Given text:
To help you start with this project, you have in the `baseline` folder the following Jupyter Notebooks:

* `1-preliminaries.ipynb`: This notebook introduces the [SONYC-UST dataset](https://zenodo.org/record/2590742#.XIkTPBNKjuM). You will also get familiar with:
    * how to manipulate and analyze the dataset;
    * how to read, write, play, and visualize audio files;
    * how to compute a log-Mel spectrogram from a raw audio waveform.

* `2-feature-extraction.ipynb`: In this notebook, you will extract the log-Mel spectrograms for all the audio files in the SONYC-UST dataset. It will take a several minutes.

* `3-baseline-dev.ipynb`: This notebook implements and trains a simple baseline to perform urban sound tagging with PyTorch. 

    Inspired by the original [baseline of the DCASE 2019 Challenge - Task 5](https://github.com/sonyc-project/urban-sound-tagging-baseline) proposed by [Cartwright et al. (2019)](https://dcase.community/documents/workshop2019/proceedings/DCASE2019Workshop_Cartwright_4.pdf), this baseline is a simple multi-label logistic regression model, i.e., a separate binary logistic regression model for each of the 8 classes in the SONYC-UST dataset.
    The model takes [VGGish](https://github.com/tensorflow/models/tree/master/research/audioset/vggish) embeddings as input, which originally returns a 128-dimensional vector given an audio signal of 0.96 seconds. The SONYC-UST audio data samples being 10-second long, we simply and naively compute VGGish embeddings on short nonoverlapping frames and pool them temporally before feeding the resulting representation to the multi-label logistic regression model. VGGish was trained on [AudioSet](https://github.com/tensorflow/models/tree/master/research/audioset), a dataset of over 2 million human-labeled 10-second YouTube video soundtracks, with labels taken from an ontology of more than 600 audio event classes. This represents more than 5 thousand hours of audio.

    The baseline model is trained to minimize the binary cross-entropy loss, using the Adam optimizer. Early stopping on the validation set is used to mitigate overfitting.

    After training, the performance of the baseline model is evaluated using several metrics described in the [baseline of the DCASE 2019 Challenge - Task 5](https://github.com/sonyc-project/urban-sound-tagging-baseline): micro-averaged area under the precision-recall curve (AUPRC), macro-averaged AUPRC, and micro-averaged F1-score.

Supplied data:
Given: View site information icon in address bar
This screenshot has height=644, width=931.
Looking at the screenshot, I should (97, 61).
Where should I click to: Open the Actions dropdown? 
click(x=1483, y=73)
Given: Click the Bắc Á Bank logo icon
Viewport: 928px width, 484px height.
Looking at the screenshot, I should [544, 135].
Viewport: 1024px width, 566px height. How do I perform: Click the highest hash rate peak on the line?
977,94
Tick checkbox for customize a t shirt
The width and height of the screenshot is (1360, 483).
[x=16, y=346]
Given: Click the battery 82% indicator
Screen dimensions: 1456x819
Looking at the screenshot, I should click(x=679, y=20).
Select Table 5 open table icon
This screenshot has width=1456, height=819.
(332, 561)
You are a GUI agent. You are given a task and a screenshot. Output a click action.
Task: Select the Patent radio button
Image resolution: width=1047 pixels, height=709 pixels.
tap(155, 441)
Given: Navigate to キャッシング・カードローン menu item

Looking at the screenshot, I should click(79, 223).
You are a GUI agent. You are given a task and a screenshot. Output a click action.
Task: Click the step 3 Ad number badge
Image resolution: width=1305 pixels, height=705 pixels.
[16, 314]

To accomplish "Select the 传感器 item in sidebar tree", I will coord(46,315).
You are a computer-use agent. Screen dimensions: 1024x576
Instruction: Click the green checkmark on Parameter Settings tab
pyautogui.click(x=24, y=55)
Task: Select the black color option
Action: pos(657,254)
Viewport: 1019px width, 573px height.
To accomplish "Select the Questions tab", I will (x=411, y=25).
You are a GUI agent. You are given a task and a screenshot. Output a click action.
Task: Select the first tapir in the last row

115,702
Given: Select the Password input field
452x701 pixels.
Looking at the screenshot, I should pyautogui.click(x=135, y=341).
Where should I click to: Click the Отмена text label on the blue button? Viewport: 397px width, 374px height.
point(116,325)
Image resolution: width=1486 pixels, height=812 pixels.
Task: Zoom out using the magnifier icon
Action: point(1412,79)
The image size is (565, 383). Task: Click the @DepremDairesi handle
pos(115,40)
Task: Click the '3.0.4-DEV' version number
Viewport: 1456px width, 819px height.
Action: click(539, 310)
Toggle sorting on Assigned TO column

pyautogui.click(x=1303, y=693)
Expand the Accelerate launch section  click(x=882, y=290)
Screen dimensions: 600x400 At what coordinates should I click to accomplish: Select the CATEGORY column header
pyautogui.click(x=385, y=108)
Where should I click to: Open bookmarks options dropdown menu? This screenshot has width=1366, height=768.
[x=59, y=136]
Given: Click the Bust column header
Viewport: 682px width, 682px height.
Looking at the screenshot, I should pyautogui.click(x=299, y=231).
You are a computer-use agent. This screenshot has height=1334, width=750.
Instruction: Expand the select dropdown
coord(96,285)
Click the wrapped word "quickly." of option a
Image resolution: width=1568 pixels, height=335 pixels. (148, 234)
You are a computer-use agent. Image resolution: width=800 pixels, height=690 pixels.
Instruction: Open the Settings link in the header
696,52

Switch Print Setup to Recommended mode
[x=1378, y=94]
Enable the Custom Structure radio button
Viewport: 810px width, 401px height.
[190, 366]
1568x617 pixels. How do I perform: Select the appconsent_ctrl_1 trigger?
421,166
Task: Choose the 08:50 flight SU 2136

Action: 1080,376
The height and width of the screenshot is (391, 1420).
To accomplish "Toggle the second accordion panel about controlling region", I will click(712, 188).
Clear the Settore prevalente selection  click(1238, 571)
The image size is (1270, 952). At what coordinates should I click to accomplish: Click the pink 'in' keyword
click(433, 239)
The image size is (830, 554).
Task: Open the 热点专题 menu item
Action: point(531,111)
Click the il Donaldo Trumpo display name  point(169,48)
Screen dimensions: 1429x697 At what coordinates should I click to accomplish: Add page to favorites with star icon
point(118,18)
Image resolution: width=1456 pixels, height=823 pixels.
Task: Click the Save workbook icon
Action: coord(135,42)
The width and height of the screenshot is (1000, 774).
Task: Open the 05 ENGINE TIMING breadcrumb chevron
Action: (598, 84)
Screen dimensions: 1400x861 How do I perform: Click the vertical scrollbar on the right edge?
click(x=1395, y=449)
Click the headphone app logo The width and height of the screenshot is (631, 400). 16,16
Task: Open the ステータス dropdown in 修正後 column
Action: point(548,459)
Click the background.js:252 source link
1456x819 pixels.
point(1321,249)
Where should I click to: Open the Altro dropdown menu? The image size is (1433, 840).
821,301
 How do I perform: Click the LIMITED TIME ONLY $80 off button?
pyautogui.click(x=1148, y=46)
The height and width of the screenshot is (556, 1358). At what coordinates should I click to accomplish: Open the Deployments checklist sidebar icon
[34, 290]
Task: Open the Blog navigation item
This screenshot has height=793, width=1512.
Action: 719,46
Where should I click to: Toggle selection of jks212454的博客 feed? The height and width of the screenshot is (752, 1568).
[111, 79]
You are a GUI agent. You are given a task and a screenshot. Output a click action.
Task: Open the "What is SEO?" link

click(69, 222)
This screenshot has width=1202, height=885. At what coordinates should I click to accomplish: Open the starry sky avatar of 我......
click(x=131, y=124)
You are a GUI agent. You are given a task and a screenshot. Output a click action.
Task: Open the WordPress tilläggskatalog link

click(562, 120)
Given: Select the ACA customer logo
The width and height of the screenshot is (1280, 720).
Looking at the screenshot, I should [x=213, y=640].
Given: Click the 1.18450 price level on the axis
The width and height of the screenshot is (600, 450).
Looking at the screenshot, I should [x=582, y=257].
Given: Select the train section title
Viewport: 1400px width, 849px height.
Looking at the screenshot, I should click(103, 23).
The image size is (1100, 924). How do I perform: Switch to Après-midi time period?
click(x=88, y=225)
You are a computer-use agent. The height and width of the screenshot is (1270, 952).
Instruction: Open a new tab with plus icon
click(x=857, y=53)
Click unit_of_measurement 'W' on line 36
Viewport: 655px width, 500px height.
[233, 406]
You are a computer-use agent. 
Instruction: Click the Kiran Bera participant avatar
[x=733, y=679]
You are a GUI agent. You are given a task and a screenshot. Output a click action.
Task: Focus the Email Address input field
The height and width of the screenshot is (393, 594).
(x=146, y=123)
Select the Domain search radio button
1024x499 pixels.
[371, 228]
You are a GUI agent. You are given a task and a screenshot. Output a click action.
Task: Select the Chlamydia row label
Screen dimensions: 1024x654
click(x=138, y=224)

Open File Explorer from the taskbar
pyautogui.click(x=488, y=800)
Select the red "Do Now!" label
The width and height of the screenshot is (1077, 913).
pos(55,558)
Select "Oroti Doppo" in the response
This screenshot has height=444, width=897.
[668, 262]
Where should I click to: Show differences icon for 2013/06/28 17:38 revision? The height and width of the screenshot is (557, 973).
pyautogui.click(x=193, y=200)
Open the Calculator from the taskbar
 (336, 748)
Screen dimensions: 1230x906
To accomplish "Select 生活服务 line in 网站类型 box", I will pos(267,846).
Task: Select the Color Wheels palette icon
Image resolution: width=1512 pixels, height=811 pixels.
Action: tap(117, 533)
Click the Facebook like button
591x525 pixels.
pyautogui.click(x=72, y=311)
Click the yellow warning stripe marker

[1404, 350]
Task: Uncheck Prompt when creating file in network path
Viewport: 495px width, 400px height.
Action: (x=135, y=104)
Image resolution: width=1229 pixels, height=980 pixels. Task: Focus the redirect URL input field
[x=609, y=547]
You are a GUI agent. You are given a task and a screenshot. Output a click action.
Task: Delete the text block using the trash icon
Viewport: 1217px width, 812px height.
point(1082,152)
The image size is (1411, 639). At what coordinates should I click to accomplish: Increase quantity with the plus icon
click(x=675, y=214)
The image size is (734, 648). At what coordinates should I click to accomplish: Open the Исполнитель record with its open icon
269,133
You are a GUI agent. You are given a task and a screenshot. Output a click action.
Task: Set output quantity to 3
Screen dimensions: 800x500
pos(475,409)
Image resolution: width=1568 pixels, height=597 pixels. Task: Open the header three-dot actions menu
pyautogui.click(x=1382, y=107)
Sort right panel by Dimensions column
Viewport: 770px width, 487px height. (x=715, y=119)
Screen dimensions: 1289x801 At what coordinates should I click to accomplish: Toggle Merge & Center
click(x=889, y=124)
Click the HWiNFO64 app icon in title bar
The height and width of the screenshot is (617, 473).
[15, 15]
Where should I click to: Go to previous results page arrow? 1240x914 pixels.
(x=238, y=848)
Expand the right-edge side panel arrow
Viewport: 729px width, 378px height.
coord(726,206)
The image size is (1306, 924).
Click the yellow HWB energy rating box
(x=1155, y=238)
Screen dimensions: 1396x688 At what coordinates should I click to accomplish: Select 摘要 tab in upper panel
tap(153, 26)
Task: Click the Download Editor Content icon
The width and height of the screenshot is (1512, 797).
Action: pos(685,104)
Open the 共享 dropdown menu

Problem statement: Can you continue the urban sound tagging project overview from where it ends?

In response:
    Note that the provided implementation of the baseline training is very inefficient, because it requires a pass of the complete dataset through the frozen VGGish model at each epoch. A much more efficient solution would be to extract and store the VGGish embeddings for the whole SONYC UST dataset and then use these embeddings as input data to the multi-label logistic regression model. However, we chose the above inefficient implementation to make it easier for you to modify and build upon the baseline model. 


## Results

The `data/output/baseline_...` folder contains several output files produced by running the notebook `3-baseline-dev.ipynb`. Check them out.


## Rules

During the development stage of your model, you **must** only use the training and validation set of the SONYC-UST dataset. At the end of the project, you will submit your predictions on the test set, which we will evaluate. The submitted methods will be ranked based on their performance.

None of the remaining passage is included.